[Exercise prompt]
Go through the entries below and work out how many lines include "computer"; give only that number.

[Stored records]
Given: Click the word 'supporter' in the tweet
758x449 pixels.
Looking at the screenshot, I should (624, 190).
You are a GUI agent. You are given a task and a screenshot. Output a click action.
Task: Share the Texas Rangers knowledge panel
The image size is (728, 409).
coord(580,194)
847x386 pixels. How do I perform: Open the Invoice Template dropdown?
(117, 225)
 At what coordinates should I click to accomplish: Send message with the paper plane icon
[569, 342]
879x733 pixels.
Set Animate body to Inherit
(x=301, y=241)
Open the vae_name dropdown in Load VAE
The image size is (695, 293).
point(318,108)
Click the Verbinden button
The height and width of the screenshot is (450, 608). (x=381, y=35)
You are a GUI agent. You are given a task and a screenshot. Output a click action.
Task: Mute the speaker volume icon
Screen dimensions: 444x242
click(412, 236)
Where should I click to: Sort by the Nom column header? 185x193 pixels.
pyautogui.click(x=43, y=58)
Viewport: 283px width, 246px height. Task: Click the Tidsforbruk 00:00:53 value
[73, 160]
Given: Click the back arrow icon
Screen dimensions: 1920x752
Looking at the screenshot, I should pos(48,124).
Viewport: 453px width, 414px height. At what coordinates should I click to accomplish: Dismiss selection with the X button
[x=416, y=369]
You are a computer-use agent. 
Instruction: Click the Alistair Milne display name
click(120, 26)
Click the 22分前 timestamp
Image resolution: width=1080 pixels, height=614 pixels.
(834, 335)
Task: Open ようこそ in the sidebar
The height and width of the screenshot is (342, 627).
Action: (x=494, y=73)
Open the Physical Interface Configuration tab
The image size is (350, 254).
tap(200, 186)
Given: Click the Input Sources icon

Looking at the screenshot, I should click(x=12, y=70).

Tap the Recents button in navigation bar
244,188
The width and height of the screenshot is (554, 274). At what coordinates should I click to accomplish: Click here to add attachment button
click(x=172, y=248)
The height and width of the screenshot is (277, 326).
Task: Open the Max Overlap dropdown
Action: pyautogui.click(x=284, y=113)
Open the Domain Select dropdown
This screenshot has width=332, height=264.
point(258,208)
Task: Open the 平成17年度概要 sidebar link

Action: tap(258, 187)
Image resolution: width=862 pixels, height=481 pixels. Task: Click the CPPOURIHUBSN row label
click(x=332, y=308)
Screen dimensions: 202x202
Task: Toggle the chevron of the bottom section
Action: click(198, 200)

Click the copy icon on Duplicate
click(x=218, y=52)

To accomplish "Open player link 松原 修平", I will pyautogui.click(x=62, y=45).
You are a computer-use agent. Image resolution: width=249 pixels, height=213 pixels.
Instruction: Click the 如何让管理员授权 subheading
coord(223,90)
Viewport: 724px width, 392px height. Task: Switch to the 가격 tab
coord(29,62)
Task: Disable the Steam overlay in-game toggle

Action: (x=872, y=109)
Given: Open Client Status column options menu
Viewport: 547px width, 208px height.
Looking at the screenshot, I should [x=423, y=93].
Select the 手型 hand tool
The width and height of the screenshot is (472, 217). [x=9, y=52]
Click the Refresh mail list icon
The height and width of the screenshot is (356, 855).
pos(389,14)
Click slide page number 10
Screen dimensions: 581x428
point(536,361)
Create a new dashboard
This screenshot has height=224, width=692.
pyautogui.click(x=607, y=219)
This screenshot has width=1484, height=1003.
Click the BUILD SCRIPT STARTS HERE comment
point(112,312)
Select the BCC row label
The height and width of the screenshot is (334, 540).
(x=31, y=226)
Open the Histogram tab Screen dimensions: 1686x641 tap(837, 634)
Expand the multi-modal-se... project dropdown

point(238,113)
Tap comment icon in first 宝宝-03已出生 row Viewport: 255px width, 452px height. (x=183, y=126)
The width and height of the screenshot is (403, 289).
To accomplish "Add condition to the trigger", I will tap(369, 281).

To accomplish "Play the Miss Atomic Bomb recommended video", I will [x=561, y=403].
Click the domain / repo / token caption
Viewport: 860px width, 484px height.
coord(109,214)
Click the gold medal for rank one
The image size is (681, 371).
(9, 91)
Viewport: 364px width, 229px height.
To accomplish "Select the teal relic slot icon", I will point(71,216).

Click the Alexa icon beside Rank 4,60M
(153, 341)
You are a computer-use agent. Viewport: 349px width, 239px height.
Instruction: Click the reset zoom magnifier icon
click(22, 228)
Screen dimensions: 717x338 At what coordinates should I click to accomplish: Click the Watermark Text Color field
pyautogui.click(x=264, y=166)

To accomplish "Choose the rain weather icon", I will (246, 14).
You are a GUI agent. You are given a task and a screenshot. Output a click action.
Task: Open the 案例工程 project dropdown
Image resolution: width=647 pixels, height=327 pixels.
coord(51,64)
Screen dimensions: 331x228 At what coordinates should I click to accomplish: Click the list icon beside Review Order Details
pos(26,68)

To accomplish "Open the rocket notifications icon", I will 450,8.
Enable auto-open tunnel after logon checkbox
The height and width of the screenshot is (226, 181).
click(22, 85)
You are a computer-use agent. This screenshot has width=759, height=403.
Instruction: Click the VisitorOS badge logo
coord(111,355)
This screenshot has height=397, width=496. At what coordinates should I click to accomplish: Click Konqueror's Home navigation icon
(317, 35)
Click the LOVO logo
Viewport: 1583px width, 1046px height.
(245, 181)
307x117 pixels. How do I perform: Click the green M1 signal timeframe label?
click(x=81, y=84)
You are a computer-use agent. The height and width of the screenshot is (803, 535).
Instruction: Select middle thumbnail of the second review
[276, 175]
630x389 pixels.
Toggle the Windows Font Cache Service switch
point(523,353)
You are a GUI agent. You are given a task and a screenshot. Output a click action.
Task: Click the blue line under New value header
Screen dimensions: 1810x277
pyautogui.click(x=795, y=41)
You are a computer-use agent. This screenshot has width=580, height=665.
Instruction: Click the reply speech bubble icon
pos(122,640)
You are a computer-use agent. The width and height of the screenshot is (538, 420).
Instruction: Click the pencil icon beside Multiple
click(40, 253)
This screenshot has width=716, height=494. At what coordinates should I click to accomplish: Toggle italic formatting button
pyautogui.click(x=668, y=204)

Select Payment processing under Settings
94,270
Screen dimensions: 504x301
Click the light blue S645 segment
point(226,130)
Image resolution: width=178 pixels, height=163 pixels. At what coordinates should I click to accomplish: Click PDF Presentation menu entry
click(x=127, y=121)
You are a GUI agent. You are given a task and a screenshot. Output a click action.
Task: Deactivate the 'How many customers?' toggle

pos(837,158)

[Answer area]
7